Namun tindakan Cindua Mato melarikan isteri orang (Imbang Jayo) menimbulkan
polemik di kalangan istana Pagaruyung, khusus Tuan Kadhi Padang Ganting
adalah salah seorang pejabat kerajaan Pagaruyung yang menyelesaikan bidang
agama.
Pada babak selanjutnya pembalasan Raja Imbang Jaya dengan menyerang
Pagaruyung dengan api yang dipantulkan dari kaca pemantul (suryakanta).

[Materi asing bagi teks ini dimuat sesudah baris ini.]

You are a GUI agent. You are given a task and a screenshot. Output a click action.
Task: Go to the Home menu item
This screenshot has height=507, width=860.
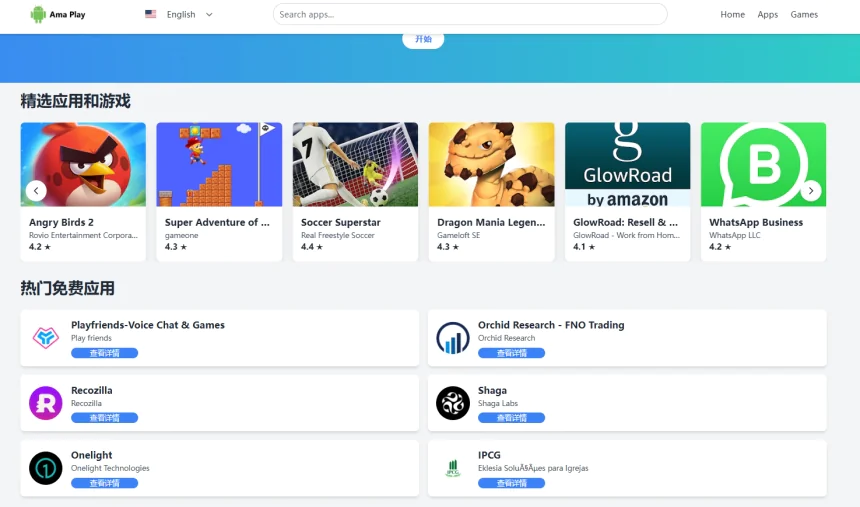point(732,15)
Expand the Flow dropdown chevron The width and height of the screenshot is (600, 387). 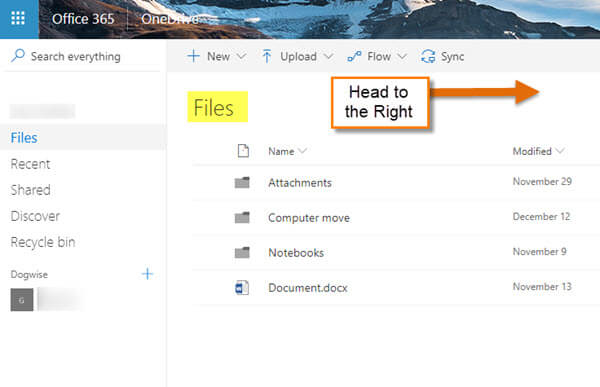point(401,56)
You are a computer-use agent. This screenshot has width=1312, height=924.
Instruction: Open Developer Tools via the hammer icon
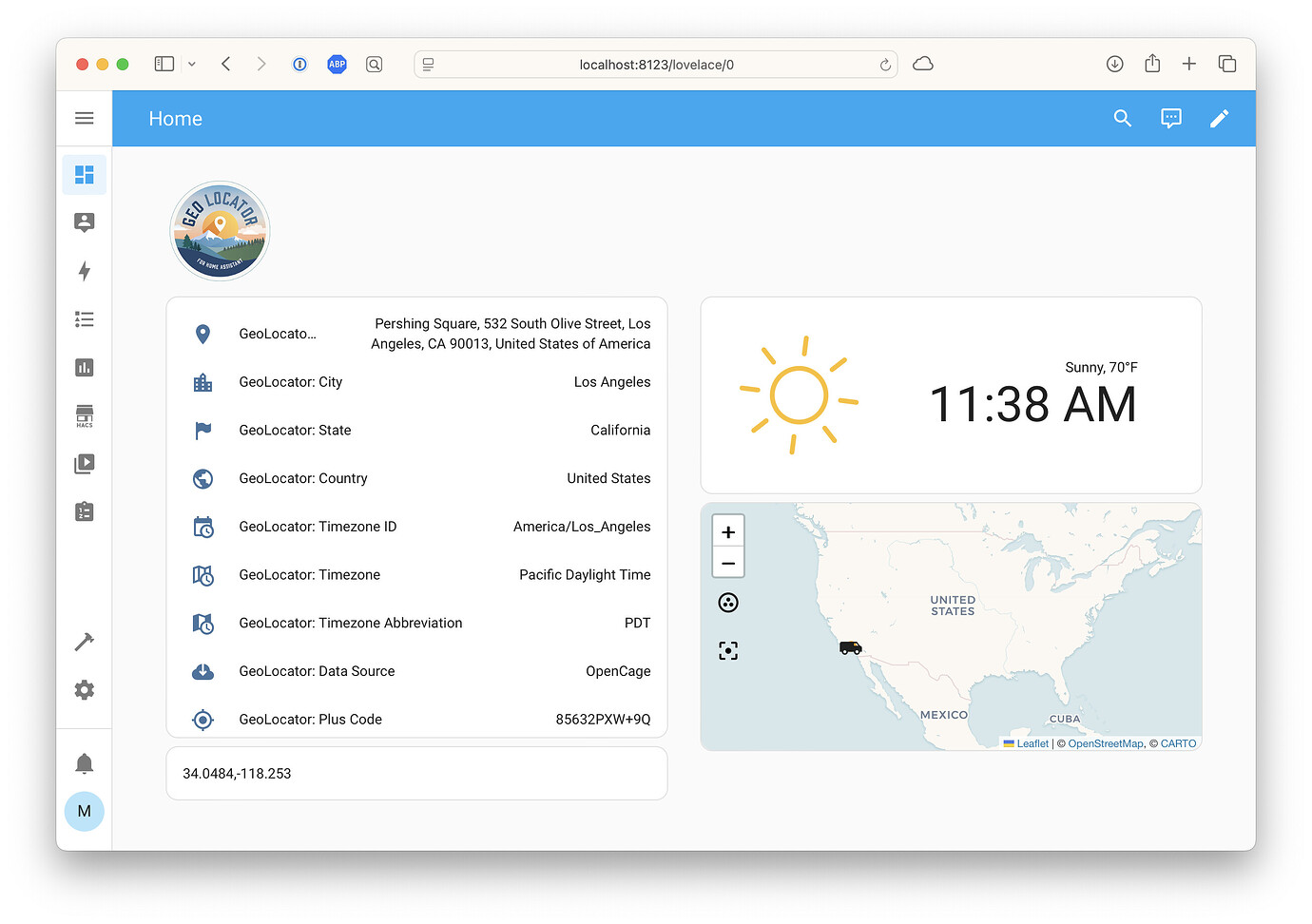tap(84, 642)
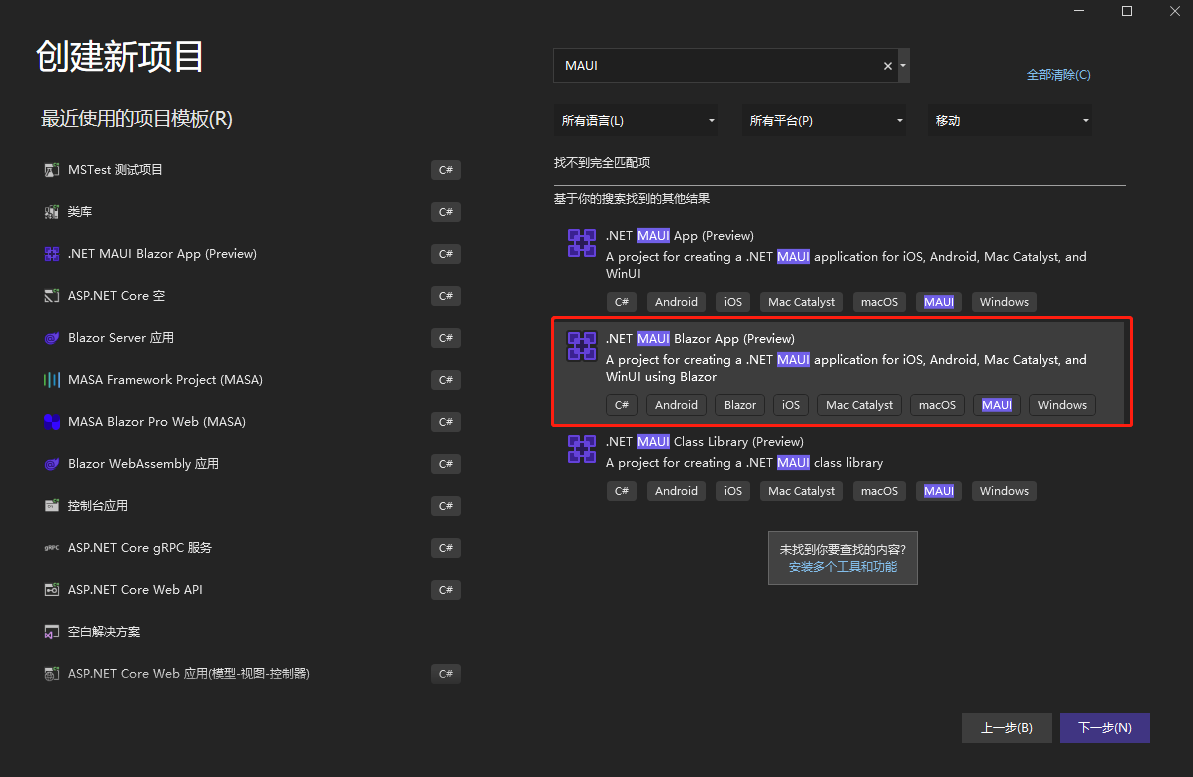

Pagaruyung terbakar hangus. Bundo Kanduang dengan anaknya Dang Tuanku
mikraj ke langit. Cindua Mato menjadi budak Imbang Jayo. Setelah Cindua Mato
mengetahui kelemahannya, Imbang Jayo dapat dikalahkan dengan kerisnya
sendiri yang terletak di tiang bungkuk. Takhta Pagaruyung dapat diduduki Cindua
Mato
Pada tahun 1926 kisah Cindua Mato dipentaskan oleh seorang Belanda,
guru Sekolah Raja (Kweekschool) bersama muridnya di Bukittinggi. Usahanya
itu merupakan langkah awal mementaskan cerita kaba* menjadi cerita sandiwara.
Randai juga diperkaya dengan memasukkan unsur teater ke dalamnya.